— Begin —

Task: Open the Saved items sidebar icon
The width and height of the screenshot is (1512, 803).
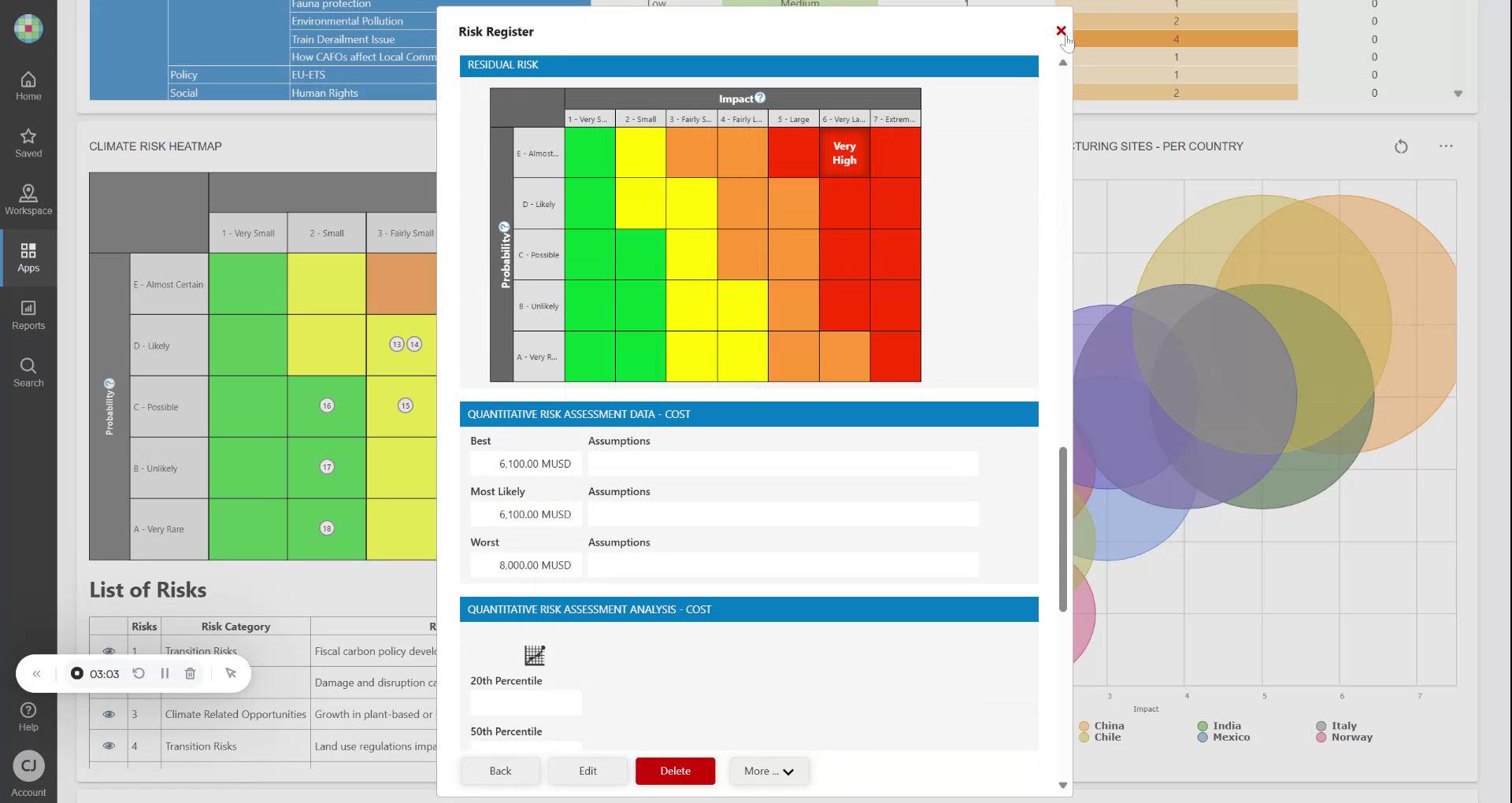Action: [x=28, y=142]
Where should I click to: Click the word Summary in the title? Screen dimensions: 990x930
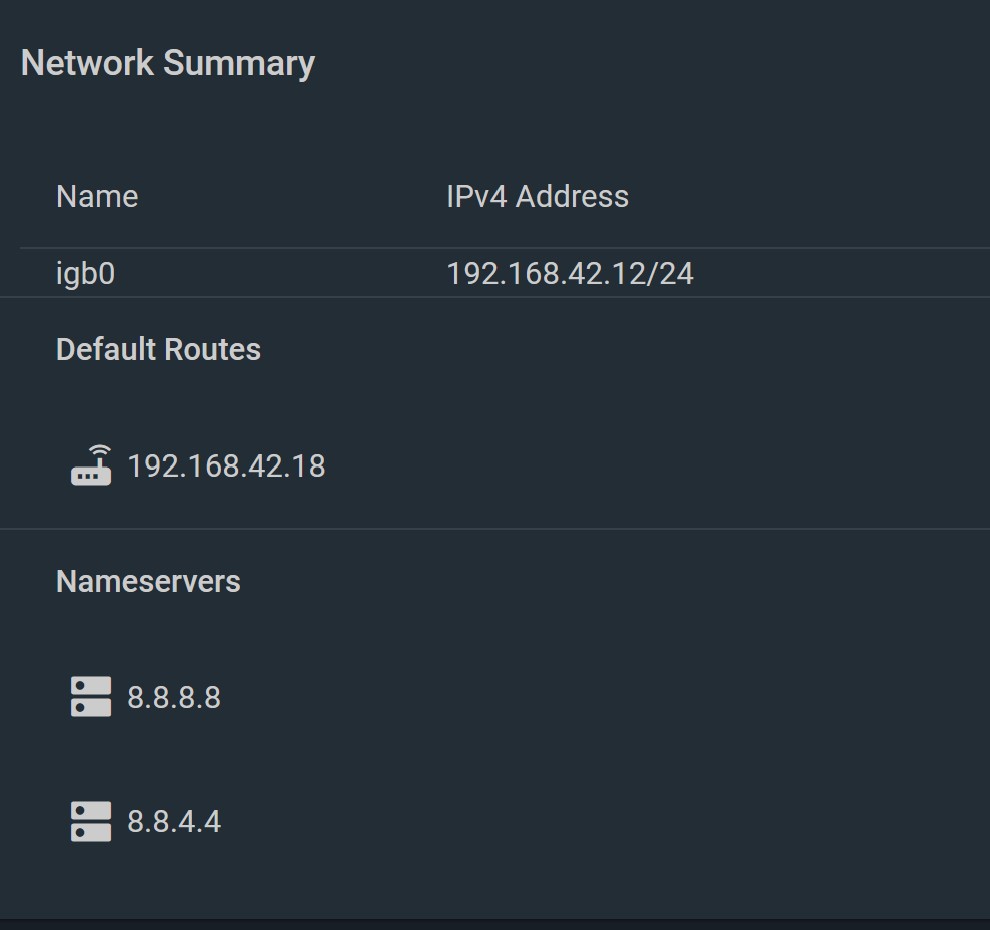pyautogui.click(x=239, y=63)
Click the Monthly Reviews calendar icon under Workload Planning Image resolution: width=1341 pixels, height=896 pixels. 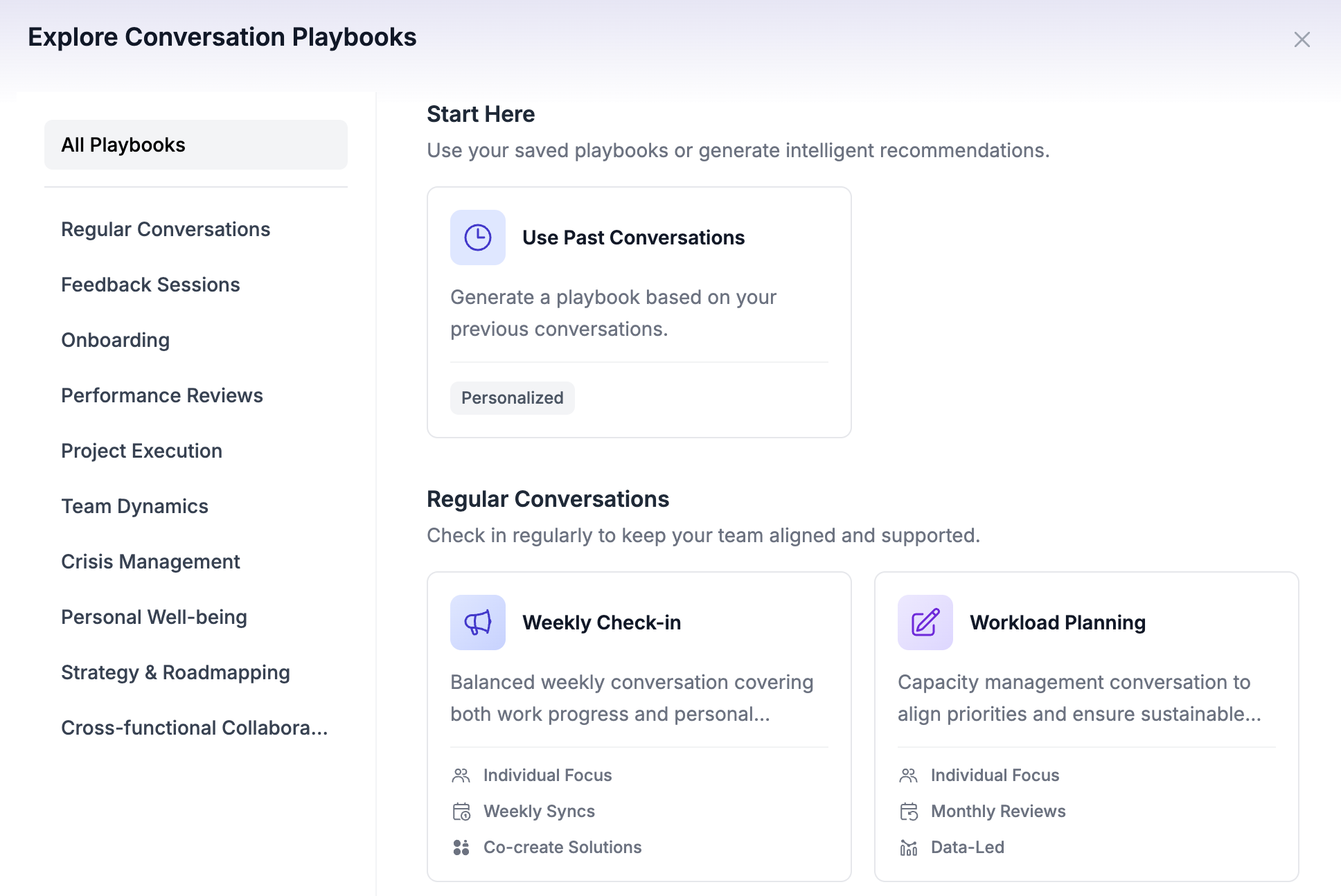(x=908, y=811)

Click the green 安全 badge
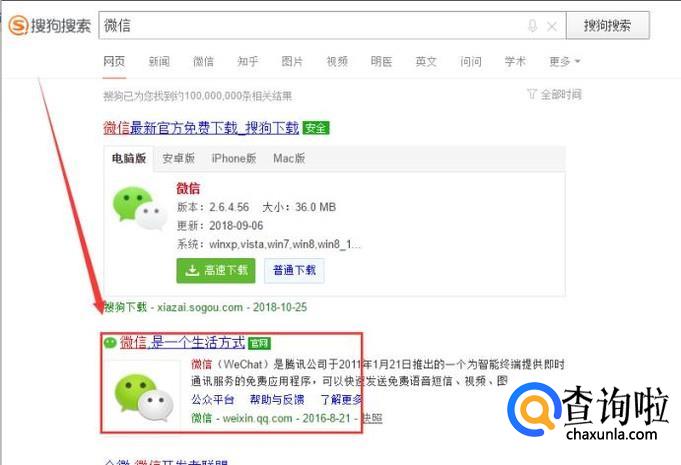pos(316,128)
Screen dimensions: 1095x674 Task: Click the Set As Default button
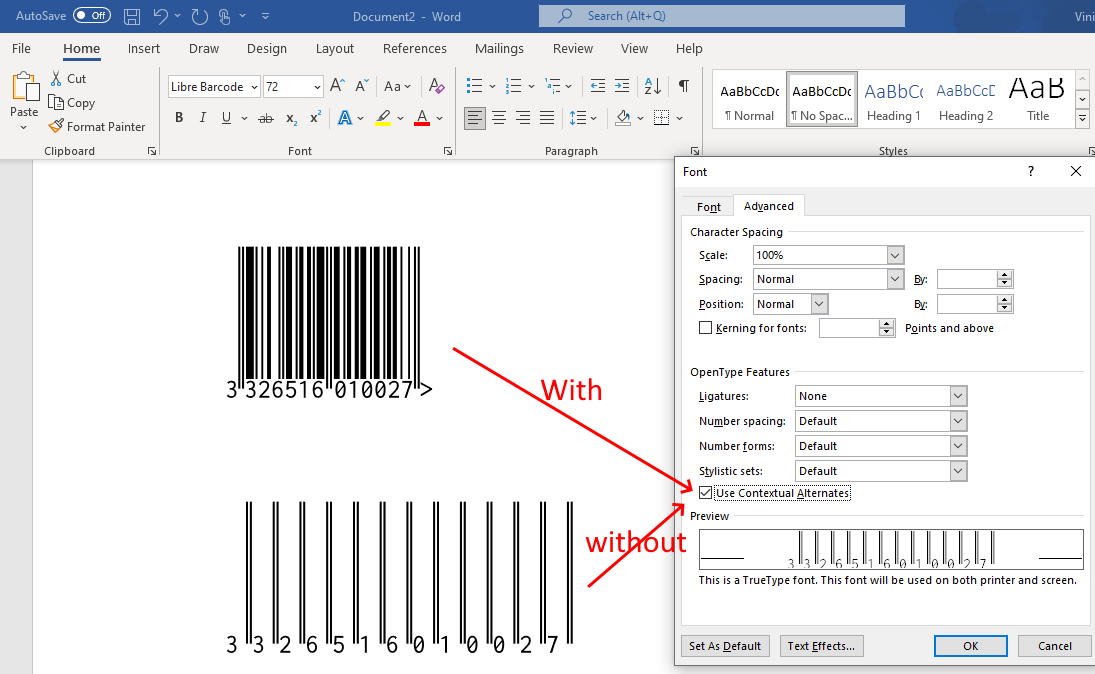726,646
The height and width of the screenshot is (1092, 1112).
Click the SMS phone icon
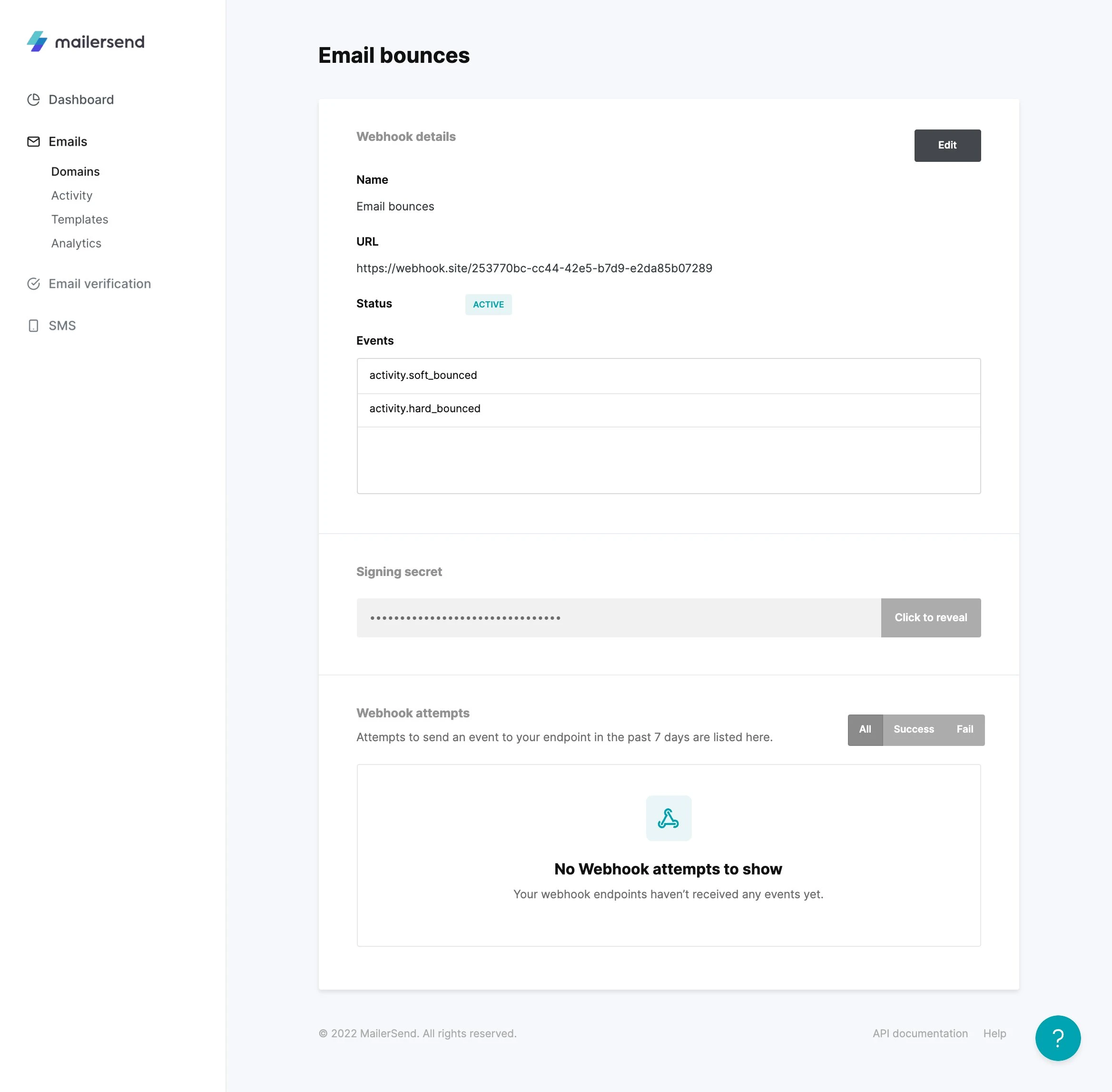click(x=34, y=326)
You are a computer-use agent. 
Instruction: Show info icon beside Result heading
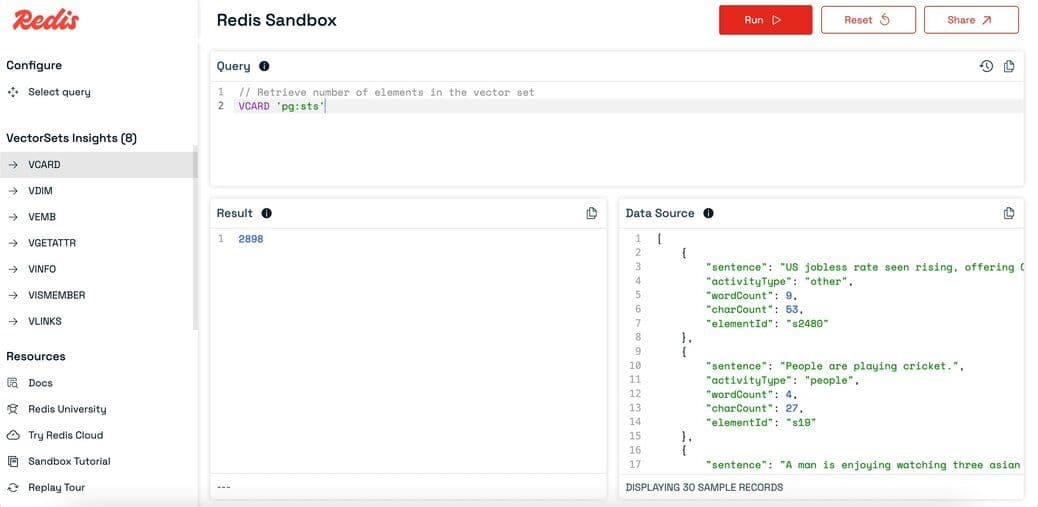pos(266,213)
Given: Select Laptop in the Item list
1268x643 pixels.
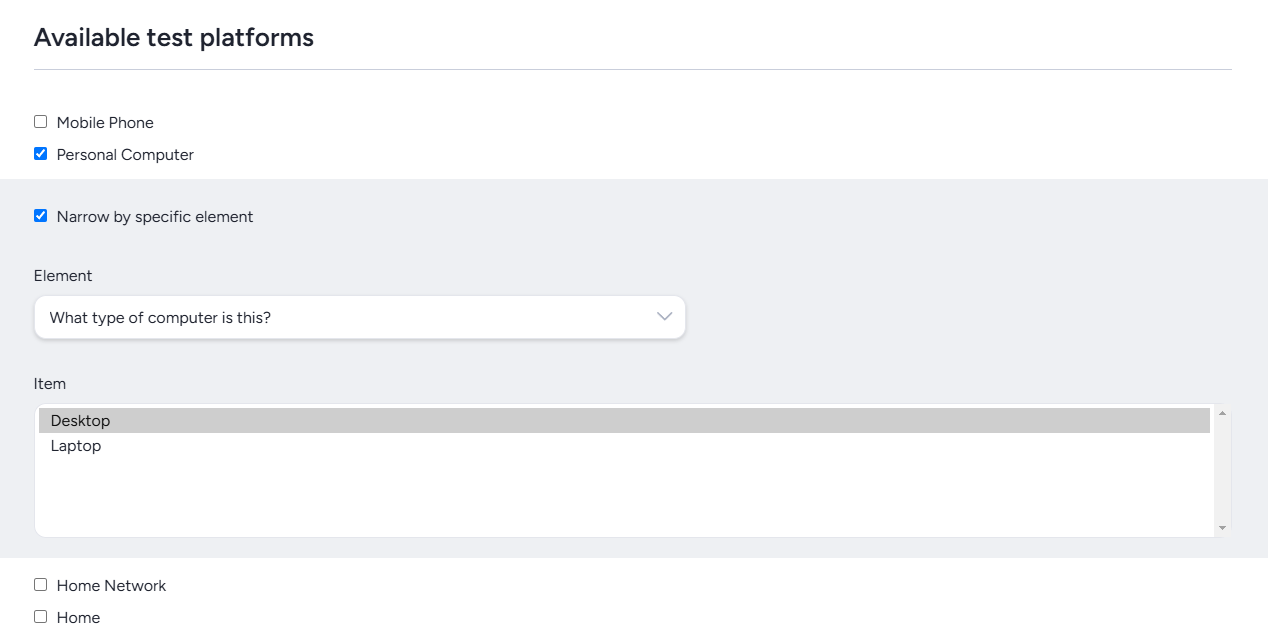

— End —

● Request:
Rewrite the data from the line containing "Screen dimensions: 1095x674" through the end of the data, changing "Laptop" to "Tablet" and leaving everything else unchanged. Omit the pictures.

● Expected output:
Screen dimensions: 1095x674 Task: Click the Set As Default button
726,646
The height and width of the screenshot is (1092, 1112).
Click the SMS phone icon
click(x=34, y=326)
You are a computer-use agent. 
Instruction: Show info icon beside Result heading
pos(266,213)
Given: Select Tablet in the Item list
1268x643 pixels.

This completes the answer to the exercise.